***PAGINE DEGLI AUTORI ***
SFACCIATAMENTE TROIA di Andrea Lagrein
Era
un periodo in cui buttava tutto male. Di quelli in cui, ovunque ti
volti, vedi solo merda, merda e ancora merda. Ai tempi non ne ero
abituato. Oggi non vi faccio più nemmeno caso! E quella sera diluviava
pure. Freddo, vento e un acquazzone di proporzioni bibliche. Mi
trascinavo dal divano al letto, dal letto alla sedia, dalla sedia al
cesso, fra una birra e una sigaretta.
Avevo appena divorziato. E la
ferita era ancora lì, che sanguinava abbondantemente, fra scopate senza
senso, rimorsi e dubbi di ogni genere. Avevo perso anche il lavoro. Mi
toccava barcamenarmi da una precarietà all'altra, accettando qualsiasi
cosa pur di non affondare. Eppure son laureato, mi ripetevo! Eppure non
frega un cazzo a nessuno, mi ripetevano! Non che fossi propriamente
ligio al dovere, devo ammetterlo. Ma la situazione era disperata.
Nella tasca del mio giaccone c'era poi quella lettera, quella di cui
mancavo del coraggio per aprirla. Ma ne conoscevo benissimo il
contenuto. Sfratto! Da tre mesi non pagavo l'affitto. Non si poteva
pretendere gran che. Ognuno ha le proprie ragioni. E le loro erano
decisamente più forti e sensate delle mie!
Fra due settimane me ne
sarei dovuto andare. Ma non sapevo dove. La mia inedia certo non mi
aiutava. Passare tutto il giorno a non fare un cazzo sul divano non era
la soluzione. Eppure passavo tutto il giorno a non fare un cazzo sul
divano!
Ma la cosa che più mi affliggeva era averla persa. Lei, la
musa ispiratrice. Da che mi ricordi, addirittura fin da bambino, ho
sempre scritto. E' una passione! Come il collezionismo, le auto, le
scarpe, i Montecristo, la figa o il rum. Non ho mai pensato a farlo di
mestiere, ma solo per diporto e piacere. Scrivere di professione è fatto
serio, e che cazzo! Ma quando scrivo, entro in un universo tutto mio,
dimenticando ogni cazzata, problema, affanno e dolore. Quando scrivo
sono me stesso. Quando scrivo......guarisco!
Eppure, in quei giorni,
pensieri e idee si accartocciavano su se stessi, in grovigli senza
senso a cui non sapevo dare nome e cognome. Sì, insomma, ero
letteralmente bloccato, con la voglia di, ma senza averne la capacità.
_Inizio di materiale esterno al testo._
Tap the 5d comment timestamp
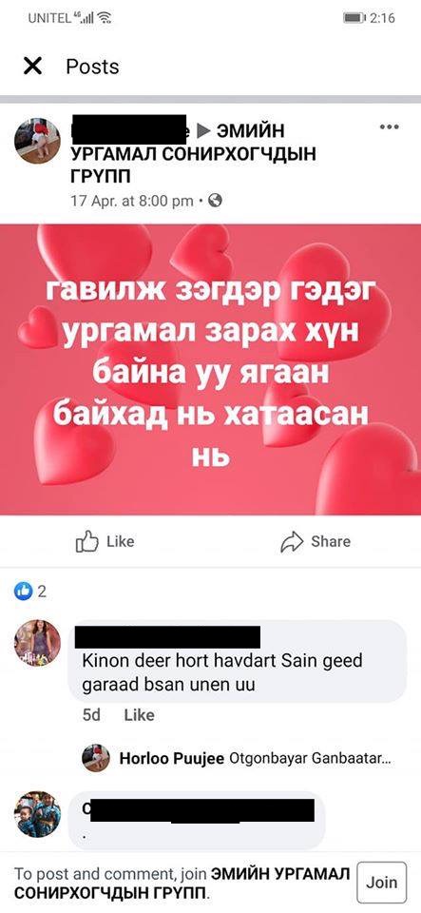The width and height of the screenshot is (421, 913). click(x=91, y=715)
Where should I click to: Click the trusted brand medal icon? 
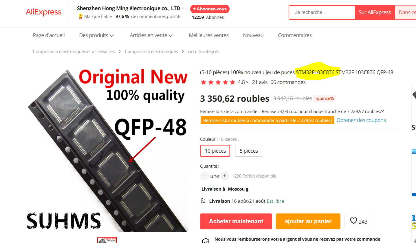(x=80, y=17)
Era frustrante. Ero frustrato. Si aggiunga tutto il resto et voilà, il
quadro era perfetto!
Decisi di uscire. Stare in casa non avrebbe
risolto i miei problemi. A pochi isolati c'era uno dei miei bar
preferiti. Spacciatori, papponi, gangster da tragicommedia,
nullafacenti, falliti di ogni genere e a volte anche qualche puttana. Ci
si usmava e ci si riconosceva. Tutti figli della medesima madre. Tutti
fratelli dello stesso bicchiere. Prosit!
Il calore e il tanfo di
quei corpi alla deriva riscaldava quella fredda serata di tardo autunno.
Ognuno perso nei propri problemi, si cercava qualche ora di
sopravvivenza in quel locale sporco e maleodorante. Ma questa era la mia
gente, questa era la mia realtà. E in fondo non avrei desiderato di
essere in nessun altro posto.
Lei era seduta al banco di fianco a
me. Sfacciatamente troia! Sguardo annoiato, trucco pesante, divisa
d'ordinanza da marciapiede, occhi annacquati dai troppi bicchieri,
profumo pungente da battona consumata. Cristo, non era nemmeno carina
con quella sua aria da rottame di periferia!
“Stasera proprio non mi
va di lavorare” bofonchiò più a se stessa che a qualcuno in
particolare. Bevvi la mia rossa doppio malto e non le diedi corda. “Cosa
fai nella vita?” mi domandò voltandosi a guardarmi. Continuai a fissare
dritto davanti a me. “Niente!” sibilai in un sussurro. “Io sono un
insegnante di scuole medie!” biascicò con voce impastata. A quel punto
mi girai a osservarla. Questa proprio non me la sarei aspettata.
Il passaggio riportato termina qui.